The Galaxy A13 has three rear cameras: a 50-megapixel primary accompanied by two two-megapixel shooters, a macro, a depth. The main camera produces decent images in good light. Its 50 megapixels are reduced to 12.5, and if you zoom in fine details start to look like a watercolor. Uncropped photos taken with adequate lighting, however, look pretty good for social media.
As you can imagine, the A13 struggles in dim lighting. There’s no dedicated low-light mode, and despite climbing thousands of ISOs at very dark settings, the shutter speed is just too slow. In the last image above, the ISO was set to 5000 and the shutter speed was one tenth of a second. You simply won’t get sharp photos with an unstabilized camera with such long exposures.
The two extra cameras might as well not be there at all. One is a dedicated depth camera that allegedly assists portrait mode, and the other is a fixed-focus macro shooter. Good Macro cameras can be a lot of fun, but it’s not.
Photo taken with Galaxy A13 5G’s 2MP macro camera.

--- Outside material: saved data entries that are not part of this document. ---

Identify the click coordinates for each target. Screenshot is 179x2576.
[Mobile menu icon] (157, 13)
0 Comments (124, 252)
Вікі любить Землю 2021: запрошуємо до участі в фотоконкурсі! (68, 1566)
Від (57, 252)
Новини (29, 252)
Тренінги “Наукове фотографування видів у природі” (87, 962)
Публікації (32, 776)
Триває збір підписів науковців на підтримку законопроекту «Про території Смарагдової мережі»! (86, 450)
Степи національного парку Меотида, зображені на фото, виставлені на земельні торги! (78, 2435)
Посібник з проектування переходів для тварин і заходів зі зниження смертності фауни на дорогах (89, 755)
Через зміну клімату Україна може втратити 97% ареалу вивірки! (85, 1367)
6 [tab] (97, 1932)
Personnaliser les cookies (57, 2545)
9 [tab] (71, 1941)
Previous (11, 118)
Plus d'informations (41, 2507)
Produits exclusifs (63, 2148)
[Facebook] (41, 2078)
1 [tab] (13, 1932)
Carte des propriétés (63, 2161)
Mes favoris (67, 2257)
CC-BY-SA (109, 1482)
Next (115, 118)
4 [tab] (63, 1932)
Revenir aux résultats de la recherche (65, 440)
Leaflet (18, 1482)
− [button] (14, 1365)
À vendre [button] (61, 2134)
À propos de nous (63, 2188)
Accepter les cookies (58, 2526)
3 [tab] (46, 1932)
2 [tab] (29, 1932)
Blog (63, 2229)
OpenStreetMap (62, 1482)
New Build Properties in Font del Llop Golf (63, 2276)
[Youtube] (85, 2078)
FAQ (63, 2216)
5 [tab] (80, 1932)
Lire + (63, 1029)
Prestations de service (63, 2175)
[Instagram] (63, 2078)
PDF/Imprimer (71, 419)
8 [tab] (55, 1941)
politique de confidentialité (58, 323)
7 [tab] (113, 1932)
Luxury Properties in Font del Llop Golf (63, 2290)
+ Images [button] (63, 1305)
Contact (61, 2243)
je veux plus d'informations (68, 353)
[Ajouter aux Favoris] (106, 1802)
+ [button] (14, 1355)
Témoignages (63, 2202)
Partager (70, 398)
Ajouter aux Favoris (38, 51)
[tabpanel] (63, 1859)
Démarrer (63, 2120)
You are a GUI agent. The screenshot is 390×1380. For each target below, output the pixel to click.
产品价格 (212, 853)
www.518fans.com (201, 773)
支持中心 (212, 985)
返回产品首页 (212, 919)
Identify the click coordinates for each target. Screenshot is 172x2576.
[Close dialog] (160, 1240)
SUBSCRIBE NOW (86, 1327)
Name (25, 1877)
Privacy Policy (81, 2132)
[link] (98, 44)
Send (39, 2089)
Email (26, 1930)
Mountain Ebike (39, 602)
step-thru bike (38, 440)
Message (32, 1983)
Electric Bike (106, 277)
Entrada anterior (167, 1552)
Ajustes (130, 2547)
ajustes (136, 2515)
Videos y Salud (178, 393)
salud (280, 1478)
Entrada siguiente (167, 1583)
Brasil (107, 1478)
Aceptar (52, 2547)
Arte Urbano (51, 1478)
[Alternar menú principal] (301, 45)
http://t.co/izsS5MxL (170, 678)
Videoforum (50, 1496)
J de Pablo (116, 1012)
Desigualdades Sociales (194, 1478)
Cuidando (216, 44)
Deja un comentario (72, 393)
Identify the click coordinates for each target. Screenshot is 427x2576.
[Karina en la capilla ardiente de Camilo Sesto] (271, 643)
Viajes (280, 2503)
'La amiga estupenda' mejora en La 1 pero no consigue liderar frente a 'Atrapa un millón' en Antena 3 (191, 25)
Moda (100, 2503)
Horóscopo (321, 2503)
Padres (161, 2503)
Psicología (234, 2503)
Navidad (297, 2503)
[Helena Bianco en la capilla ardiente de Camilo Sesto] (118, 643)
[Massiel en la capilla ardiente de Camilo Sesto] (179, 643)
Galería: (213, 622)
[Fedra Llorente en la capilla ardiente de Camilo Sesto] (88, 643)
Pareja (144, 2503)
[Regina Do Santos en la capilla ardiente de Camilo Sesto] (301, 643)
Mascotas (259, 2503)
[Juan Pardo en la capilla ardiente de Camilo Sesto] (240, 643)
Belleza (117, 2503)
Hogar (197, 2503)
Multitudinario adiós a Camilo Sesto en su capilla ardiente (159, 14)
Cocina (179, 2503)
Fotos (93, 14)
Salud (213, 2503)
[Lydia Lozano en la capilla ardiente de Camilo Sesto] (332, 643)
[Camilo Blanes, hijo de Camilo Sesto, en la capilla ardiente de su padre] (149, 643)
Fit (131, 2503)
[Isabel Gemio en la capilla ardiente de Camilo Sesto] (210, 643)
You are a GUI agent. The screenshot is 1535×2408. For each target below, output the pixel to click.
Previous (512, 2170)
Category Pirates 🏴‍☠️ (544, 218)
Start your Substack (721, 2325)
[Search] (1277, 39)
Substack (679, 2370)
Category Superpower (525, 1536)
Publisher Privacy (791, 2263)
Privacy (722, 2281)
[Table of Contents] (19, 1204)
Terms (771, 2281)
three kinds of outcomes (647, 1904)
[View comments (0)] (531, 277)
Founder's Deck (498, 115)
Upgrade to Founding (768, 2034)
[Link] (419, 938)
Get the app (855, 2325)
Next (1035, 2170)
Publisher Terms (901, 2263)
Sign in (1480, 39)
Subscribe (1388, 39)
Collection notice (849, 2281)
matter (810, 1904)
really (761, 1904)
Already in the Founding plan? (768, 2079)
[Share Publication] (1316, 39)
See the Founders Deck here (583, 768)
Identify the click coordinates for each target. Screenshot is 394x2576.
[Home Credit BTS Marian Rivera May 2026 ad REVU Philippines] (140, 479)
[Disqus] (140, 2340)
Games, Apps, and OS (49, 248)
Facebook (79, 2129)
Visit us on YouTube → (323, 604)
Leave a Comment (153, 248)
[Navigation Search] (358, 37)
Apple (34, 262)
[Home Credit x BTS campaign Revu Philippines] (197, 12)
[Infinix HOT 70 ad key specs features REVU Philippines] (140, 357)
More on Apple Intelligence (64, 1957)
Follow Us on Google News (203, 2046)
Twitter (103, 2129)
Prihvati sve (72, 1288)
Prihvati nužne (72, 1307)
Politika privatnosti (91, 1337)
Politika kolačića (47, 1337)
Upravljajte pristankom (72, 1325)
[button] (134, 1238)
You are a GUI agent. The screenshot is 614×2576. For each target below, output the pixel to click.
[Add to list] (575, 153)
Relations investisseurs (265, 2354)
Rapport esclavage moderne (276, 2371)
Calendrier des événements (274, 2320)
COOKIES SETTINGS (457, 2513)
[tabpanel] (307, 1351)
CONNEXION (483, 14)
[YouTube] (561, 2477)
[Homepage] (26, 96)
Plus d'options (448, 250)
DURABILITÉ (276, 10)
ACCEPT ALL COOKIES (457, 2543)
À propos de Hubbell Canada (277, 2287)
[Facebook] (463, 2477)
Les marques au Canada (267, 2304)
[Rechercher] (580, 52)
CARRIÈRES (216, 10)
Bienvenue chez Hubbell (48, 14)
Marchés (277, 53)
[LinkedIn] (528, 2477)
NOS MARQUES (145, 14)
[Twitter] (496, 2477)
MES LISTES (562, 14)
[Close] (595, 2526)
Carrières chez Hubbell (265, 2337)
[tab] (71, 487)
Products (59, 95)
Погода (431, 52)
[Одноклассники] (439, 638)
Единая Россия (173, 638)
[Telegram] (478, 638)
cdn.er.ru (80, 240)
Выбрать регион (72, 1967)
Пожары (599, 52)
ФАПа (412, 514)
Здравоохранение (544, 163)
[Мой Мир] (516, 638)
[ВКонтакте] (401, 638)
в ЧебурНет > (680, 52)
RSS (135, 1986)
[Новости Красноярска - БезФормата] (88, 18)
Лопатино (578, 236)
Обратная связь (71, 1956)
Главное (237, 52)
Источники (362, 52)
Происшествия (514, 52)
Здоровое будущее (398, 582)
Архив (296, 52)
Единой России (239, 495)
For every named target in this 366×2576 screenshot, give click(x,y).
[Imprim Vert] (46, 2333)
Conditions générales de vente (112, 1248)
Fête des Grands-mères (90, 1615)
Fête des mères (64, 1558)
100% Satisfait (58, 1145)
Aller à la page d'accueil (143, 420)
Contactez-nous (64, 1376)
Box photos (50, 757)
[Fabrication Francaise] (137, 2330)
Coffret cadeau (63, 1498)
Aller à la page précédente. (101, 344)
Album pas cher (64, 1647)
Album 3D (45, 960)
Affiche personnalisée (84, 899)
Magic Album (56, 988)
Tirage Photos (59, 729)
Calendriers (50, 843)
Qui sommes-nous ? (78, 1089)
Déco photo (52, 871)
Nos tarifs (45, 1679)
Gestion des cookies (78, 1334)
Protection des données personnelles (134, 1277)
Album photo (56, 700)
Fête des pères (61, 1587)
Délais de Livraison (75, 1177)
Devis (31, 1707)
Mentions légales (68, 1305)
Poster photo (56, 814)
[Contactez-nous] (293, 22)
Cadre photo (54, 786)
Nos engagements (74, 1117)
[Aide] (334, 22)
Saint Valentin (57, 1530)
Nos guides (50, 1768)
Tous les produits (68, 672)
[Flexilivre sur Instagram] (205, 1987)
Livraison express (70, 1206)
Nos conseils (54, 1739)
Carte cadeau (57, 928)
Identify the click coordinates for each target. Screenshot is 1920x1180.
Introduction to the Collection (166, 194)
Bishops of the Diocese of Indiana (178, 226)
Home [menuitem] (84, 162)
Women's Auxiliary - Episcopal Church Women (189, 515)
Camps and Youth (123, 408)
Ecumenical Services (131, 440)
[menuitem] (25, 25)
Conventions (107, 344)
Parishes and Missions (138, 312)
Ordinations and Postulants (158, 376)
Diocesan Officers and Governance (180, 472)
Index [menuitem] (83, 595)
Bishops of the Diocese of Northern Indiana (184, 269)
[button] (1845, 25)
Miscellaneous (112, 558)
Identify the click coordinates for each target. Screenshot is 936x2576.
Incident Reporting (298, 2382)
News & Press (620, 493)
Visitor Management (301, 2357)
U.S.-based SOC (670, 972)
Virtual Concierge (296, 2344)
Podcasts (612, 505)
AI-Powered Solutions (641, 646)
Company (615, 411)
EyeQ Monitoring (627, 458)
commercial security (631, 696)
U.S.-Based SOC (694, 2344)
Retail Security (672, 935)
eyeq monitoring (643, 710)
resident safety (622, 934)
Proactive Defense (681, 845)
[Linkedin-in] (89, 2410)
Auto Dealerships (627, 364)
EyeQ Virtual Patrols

At two megapixels, photos from the A13’s macro camera are relatively small: just 1,600 by 1,200 pixels. They are also sharpened aggressively. They are just not good. It doesn’t hurt the phone much to have features you won’t want to use, but it’s never a good idea to add more cameras just to have a certain number. I would much rather have one good camera.
Should I buy it?
Yes. I like this phone much more than I expected. Performance is excellent for the price, battery life is really strong, and compared to other phones in this price range, its cameras aren’t bad at all (well, the main one, anyway). It also has longer update support than many phones, even the most expensive ones like the Pixel 5a.
I wish the display was a little nicer and the build quality was slightly uncanny – I wonder how it will stand up to heavy use. But considering the affordable price of the phone, any issues I have with it seem insignificant. If you want a brand new phone for around $250, the Galaxy A13 5G is among your best options today.